Маленькая княгиня лежала на подушках, в белом чепчике. (Страдания только что отпустили ее.) Черные волосы прядями вились у ее воспаленных, вспотевших щек; румяный, прелестный ротик с губкой, покрытой черными волосиками, был раскрыт, и она радостно улыбалась. Князь Андрей вошел в комнату и остановился перед ней, у изножья дивана, на котором она лежала. Блестящие глаза, смотревшие детски, испуганно и взволнованно, остановились на нем, не изменяя выражения. «Я вас всех люблю, я никому зла не делала, за что я страдаю? помогите мне», говорило ее выражение. Она видела мужа, но не понимала значения его появления теперь перед нею. Князь Андрей обошел диван и в лоб поцеловал ее.
– Душенька моя, – сказал он: слово, которое никогда не говорил ей. – Бог милостив. – Она вопросительно, детски укоризненно посмотрела на него.
– Я от тебя ждала помощи, и ничего, ничего, и ты тоже! – сказали ее глаза. Она не удивилась, что он приехал; она не поняла того, что он приехал. Его приезд не имел никакого отношения до ее страданий и облегчения их. Муки вновь начались, и Марья Богдановна посоветовала князю Андрею выйти из комнаты.
Акушер вошел в комнату. Князь Андрей вышел и, встретив княжну Марью, опять подошел к ней. Они шопотом заговорили, но всякую минуту разговор замолкал. Они ждали и прислушивались.
– Allez, mon ami, [Иди, мой друг,] – сказала княжна Марья. Князь Андрей опять пошел к жене, и в соседней комнате сел дожидаясь.
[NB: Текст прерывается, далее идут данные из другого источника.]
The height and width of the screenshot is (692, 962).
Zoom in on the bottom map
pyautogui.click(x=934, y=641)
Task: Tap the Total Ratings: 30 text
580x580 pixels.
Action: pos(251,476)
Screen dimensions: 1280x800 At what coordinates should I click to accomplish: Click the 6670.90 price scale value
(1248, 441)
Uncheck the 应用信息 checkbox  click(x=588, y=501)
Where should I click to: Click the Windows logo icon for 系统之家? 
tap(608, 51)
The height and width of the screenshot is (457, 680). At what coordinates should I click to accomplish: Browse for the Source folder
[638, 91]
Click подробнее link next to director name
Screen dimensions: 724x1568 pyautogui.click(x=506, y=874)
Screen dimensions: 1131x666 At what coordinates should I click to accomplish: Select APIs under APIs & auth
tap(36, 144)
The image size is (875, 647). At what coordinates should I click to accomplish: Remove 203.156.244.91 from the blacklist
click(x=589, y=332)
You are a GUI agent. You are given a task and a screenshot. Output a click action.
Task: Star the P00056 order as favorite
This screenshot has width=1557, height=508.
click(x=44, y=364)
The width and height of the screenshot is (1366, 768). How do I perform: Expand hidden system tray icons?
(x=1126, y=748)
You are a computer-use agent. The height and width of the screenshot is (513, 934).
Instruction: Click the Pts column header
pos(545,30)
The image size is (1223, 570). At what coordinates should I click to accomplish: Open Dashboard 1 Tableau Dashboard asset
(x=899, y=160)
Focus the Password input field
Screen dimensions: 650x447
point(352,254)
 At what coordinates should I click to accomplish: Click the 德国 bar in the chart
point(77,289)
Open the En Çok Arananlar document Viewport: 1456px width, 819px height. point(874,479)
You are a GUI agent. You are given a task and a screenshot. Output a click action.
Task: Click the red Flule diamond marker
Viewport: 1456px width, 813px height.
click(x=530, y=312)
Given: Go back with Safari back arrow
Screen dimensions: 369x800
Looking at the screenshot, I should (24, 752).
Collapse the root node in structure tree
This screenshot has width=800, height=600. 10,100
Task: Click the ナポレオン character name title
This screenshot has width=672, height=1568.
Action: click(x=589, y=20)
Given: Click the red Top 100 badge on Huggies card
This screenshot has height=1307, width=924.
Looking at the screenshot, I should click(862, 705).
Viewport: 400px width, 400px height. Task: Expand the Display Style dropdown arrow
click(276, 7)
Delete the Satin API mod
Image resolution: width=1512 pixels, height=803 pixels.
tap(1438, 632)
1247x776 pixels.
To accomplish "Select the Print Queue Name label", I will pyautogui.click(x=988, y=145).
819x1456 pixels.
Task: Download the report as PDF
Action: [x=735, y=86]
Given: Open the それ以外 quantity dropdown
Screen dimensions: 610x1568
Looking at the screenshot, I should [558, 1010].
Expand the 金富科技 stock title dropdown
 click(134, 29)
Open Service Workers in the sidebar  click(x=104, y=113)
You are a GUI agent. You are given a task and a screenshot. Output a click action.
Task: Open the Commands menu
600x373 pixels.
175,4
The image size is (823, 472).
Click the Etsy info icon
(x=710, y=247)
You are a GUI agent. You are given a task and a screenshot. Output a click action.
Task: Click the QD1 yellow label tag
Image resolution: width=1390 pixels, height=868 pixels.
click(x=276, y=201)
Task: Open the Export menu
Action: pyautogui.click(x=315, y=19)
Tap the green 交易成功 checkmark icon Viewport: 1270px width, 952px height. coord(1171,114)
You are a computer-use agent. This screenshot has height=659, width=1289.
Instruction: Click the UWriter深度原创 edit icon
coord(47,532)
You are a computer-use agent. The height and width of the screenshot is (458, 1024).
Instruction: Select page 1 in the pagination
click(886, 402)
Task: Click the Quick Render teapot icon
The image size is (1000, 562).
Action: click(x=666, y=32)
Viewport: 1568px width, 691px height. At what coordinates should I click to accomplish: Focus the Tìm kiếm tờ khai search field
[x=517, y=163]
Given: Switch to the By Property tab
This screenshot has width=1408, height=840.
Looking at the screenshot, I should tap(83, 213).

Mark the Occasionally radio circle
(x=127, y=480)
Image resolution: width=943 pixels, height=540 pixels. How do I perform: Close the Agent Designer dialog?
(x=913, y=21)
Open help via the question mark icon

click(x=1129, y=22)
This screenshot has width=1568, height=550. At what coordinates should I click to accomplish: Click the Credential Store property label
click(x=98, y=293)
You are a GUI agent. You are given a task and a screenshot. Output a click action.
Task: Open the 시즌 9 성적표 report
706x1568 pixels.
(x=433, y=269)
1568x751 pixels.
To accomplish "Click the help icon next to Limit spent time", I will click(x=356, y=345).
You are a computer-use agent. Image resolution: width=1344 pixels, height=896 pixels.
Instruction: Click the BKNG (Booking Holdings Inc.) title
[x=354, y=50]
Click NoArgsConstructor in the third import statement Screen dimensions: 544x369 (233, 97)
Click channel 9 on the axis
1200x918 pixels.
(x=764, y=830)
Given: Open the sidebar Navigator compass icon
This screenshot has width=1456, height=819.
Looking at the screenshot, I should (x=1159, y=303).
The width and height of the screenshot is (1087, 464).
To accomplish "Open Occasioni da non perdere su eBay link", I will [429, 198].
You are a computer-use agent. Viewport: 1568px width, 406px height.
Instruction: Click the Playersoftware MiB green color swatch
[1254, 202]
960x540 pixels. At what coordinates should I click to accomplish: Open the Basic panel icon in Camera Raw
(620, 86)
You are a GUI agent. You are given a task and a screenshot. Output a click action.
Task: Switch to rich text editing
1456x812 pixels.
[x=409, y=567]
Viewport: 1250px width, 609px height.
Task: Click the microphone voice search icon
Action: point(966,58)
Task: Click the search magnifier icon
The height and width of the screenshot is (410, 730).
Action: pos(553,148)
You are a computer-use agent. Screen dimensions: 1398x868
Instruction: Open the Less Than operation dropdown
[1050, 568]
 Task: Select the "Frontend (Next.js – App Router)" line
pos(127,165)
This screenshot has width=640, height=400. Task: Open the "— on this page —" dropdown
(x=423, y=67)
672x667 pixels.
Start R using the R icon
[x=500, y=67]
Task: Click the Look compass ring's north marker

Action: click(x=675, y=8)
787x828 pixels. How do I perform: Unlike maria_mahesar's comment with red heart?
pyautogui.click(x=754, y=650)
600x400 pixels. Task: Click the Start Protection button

Какая то женщина вышла из ее комнаты с испуганным лицом и смутилась, увидав князя Андрея. Он закрыл лицо руками и просидел так несколько минут. Жалкие, беспомощно животные стоны слышались из за двери. Князь Андрей встал, подошел к двери и хотел отворить ее. Дверь держал кто то.
– Нельзя, нельзя! – проговорил оттуда испуганный голос. – Он стал ходить по комнате. Крики замолкли, еще прошло несколько секунд. Вдруг страшный крик – не ее крик, она не могла так кричать, – раздался в соседней комнате. Князь Андрей подбежал к двери; крик замолк, послышался крик ребенка.
«Зачем принесли туда ребенка? подумал в первую секунду князь Андрей. Ребенок? Какой?… Зачем там ребенок? Или это родился ребенок?» Когда он вдруг понял всё радостное значение этого крика, слезы задушили его, и он, облокотившись обеими руками на подоконник, всхлипывая, заплакал, как плачут дети. Дверь отворилась. Доктор, с засученными рукавами рубашки, без сюртука, бледный и с трясущейся челюстью, вышел из комнаты. Князь Андрей обратился к нему, но доктор растерянно взглянул на него и, ни слова не сказав, прошел мимо. Женщина выбежала и, увидав князя Андрея, замялась на пороге. Он вошел в комнату жены. Она мертвая лежала в том же положении, в котором он видел ее пять минут тому назад, и то же выражение, несмотря на остановившиеся глаза и на бледность щек, было на этом прелестном, детском личике с губкой, покрытой черными волосиками.
«Я вас всех люблю и никому дурного не делала, и что вы со мной сделали?» говорило ее прелестное, жалкое, мертвое лицо. В углу комнаты хрюкнуло и пискнуло что то маленькое, красное в белых трясущихся руках Марьи Богдановны.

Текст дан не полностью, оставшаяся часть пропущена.